* **Stated exercise**: Copy the records from the line with "Click the Stairs" to the line with "Pick the Utility", both included, and keep their wording. Increase every coordinate in the answers by 124.

Collected data:

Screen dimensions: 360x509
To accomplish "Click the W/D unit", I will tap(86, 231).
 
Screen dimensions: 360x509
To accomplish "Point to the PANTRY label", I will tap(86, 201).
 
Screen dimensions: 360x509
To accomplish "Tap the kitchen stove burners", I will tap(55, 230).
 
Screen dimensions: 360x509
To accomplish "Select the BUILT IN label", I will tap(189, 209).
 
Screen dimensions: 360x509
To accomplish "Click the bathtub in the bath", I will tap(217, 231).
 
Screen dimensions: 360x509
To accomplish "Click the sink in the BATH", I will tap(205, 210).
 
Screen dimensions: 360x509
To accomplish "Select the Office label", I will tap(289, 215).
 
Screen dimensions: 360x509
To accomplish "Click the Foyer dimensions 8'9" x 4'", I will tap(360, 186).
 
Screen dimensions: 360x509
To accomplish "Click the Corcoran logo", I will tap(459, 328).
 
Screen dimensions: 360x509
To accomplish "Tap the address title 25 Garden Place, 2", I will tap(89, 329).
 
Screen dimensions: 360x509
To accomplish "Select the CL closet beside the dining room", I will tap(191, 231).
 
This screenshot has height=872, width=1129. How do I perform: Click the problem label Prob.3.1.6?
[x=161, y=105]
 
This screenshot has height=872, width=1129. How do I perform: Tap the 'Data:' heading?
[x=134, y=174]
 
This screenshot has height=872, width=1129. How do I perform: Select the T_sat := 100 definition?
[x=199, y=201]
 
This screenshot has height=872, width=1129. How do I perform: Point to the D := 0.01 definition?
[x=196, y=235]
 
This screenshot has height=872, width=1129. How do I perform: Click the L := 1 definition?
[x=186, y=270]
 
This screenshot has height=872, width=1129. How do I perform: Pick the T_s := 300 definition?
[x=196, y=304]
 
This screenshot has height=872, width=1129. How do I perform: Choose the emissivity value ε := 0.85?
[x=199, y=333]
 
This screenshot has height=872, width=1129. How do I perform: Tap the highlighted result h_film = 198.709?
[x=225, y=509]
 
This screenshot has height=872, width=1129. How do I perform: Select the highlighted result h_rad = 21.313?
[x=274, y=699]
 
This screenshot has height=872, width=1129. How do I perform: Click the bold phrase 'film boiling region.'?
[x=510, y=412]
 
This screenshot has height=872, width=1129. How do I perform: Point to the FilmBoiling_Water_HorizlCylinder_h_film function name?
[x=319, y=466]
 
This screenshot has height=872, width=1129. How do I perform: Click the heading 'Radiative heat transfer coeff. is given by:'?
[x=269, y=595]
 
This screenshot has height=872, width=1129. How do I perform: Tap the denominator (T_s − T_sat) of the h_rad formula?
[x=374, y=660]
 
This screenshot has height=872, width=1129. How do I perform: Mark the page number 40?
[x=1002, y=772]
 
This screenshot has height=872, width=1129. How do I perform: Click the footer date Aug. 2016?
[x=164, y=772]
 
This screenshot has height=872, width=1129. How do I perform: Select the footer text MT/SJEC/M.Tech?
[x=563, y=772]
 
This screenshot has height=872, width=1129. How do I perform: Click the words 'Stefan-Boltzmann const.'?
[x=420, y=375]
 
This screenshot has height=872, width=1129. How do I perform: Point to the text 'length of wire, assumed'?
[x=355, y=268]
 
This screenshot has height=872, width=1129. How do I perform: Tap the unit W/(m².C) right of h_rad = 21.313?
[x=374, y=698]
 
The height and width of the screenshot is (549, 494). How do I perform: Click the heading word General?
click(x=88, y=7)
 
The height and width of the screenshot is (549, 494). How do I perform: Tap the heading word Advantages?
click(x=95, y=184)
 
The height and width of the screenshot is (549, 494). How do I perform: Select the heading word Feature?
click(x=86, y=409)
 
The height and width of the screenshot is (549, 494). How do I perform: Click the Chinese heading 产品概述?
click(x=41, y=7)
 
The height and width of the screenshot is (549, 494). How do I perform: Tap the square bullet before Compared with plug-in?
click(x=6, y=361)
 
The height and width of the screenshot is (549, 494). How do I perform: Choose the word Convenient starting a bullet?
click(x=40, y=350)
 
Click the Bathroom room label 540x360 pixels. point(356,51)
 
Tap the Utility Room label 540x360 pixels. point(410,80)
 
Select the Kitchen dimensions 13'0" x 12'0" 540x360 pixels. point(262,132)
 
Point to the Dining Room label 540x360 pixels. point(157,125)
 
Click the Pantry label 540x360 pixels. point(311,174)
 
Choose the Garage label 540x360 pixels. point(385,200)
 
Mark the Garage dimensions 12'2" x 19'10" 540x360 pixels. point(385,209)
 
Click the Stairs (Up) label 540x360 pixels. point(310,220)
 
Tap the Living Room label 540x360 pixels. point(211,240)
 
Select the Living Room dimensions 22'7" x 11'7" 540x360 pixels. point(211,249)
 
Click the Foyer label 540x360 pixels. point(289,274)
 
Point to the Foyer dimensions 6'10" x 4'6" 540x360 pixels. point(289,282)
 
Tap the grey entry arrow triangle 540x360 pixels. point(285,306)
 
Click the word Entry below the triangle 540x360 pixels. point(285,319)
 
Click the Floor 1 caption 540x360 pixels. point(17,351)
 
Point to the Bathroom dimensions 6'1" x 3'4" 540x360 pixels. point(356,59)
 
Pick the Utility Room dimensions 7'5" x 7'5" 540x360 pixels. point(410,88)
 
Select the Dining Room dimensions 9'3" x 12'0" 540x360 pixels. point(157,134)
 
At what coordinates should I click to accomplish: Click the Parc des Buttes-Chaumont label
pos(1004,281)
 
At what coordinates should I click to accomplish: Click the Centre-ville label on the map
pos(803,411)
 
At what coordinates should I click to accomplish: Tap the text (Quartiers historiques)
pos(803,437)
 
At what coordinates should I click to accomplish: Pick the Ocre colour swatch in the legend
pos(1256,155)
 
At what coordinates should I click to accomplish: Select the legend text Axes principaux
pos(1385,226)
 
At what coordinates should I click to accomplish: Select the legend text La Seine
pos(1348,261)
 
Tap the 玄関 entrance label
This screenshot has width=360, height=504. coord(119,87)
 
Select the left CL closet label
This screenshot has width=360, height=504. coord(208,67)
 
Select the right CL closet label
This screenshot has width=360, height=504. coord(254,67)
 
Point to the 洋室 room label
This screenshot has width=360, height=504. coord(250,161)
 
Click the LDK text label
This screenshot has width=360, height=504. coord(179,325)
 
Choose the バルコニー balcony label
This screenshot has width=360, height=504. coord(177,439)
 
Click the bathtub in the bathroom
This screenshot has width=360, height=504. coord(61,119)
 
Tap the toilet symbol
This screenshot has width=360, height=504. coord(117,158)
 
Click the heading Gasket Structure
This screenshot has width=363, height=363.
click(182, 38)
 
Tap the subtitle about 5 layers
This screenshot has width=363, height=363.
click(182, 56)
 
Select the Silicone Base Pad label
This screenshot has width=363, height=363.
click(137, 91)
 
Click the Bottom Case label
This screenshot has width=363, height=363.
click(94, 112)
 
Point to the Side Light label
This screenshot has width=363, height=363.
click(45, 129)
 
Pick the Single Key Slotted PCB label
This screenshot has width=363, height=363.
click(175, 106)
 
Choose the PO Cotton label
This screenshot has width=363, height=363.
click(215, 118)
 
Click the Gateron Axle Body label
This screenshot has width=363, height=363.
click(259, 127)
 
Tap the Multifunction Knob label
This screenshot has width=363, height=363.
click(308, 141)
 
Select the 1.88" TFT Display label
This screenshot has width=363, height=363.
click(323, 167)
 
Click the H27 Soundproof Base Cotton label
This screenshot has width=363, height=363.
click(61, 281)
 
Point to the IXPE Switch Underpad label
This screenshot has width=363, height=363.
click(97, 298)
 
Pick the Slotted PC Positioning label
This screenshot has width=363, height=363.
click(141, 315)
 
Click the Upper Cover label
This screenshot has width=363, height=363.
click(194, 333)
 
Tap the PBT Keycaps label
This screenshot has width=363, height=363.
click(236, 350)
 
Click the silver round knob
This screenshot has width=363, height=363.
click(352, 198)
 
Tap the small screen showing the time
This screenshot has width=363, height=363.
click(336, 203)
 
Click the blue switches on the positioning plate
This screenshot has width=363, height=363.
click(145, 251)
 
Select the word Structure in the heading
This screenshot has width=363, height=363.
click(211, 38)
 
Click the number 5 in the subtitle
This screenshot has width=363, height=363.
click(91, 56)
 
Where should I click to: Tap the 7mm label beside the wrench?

* **Finished answer**:
Click the Stairs (Up) label 540x360 pixels. point(434,344)
 
Tap the Living Room label 540x360 pixels. point(335,364)
 
Select the Living Room dimensions 22'7" x 11'7" 540x360 pixels. point(335,373)
 
Click the Foyer label 540x360 pixels. point(413,398)
 
Point to the Foyer dimensions 6'10" x 4'6" 540x360 pixels. point(413,406)
 
Tap the grey entry arrow triangle 540x360 pixels. point(409,430)
 
Click the word Entry below the triangle 540x360 pixels. point(409,443)
 
Click the Floor 1 caption 540x360 pixels. point(141,475)
 
Point to the Bathroom dimensions 6'1" x 3'4" 540x360 pixels. point(480,183)
 
Pick the Utility Room dimensions 7'5" x 7'5" 540x360 pixels. point(534,212)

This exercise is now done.